Turn on some music—the songs you used to listen to during the time period in which your story takes place. Spray on some of that cologne you used to wear. Get out those old photos, journals, and poems. Feel those old feelings again. Sit down with your lists, post-it notes, note cards, iPhone notes, and your outline. Start writing.
Your story is valuable and worthwhile. It is the story that God had chosen for your life. You do not need to apologize for who you are or where you came from. There was a designer greater than you, your parents, and your circumstances. Give him the credit. Watch, as you dig into those stories, how God will teach you a few things about who you are.
The process of writing about your life will hurt a little bit because it is hard to relive things you’d rather forget.
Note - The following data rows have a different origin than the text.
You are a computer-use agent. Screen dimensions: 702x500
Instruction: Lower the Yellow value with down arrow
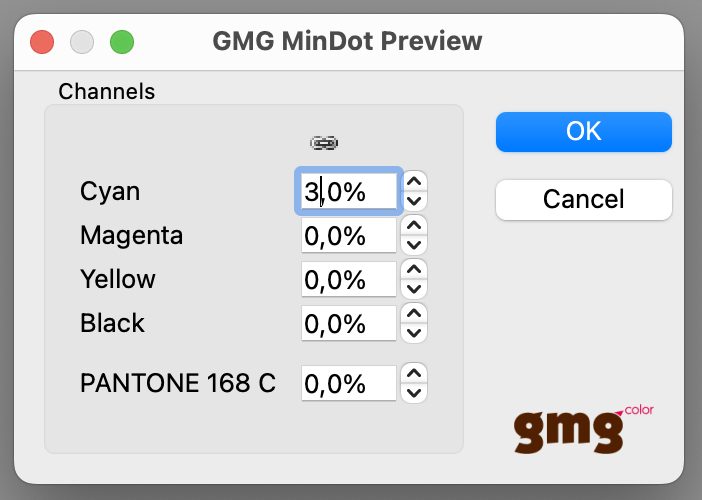[414, 289]
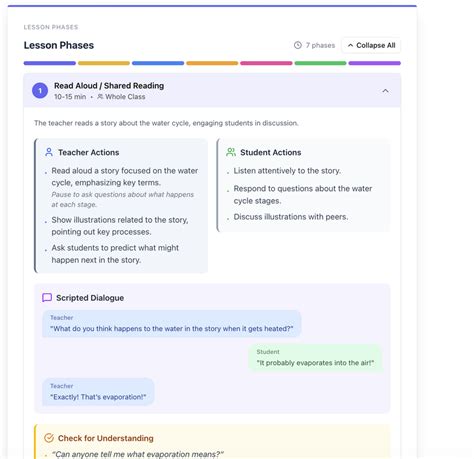The height and width of the screenshot is (459, 474).
Task: Jump to the third blue phase segment
Action: click(x=158, y=63)
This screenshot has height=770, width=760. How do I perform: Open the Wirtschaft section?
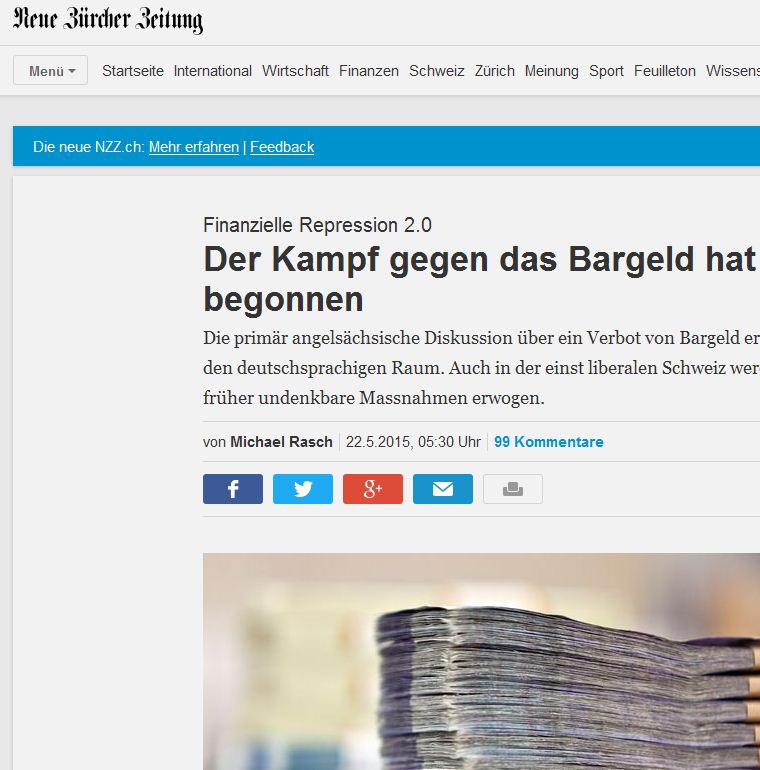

So think of it as telling your story to your muse. Think of it as helping someone who is going to learn the hard way unless you share your story. You are going to hold that person’s hand—just like you needed someone to hold yours.
There is a good reason why you are putting yourself through this. There is at least one person out there who needs to read your story. All you need is to help one person and it is all worth it.
Start at the beginning of your outline and work your way to those gold-nugget stories, what my friend Leigh calls the “candy bar” scenes. Don’t worry about it being perfect the first time around. You will probably have to write five drafts. But don’t let that stop you. You are starting something that takes most authors five or more years to finish. Start now with your first try, work on it a little bit each day, and finish it.
I can’t wait to read your story. And I can’t wait for you to read mine.
This weekend I wrote down some thoughts about my own story, and I thought I’d share some of them with you.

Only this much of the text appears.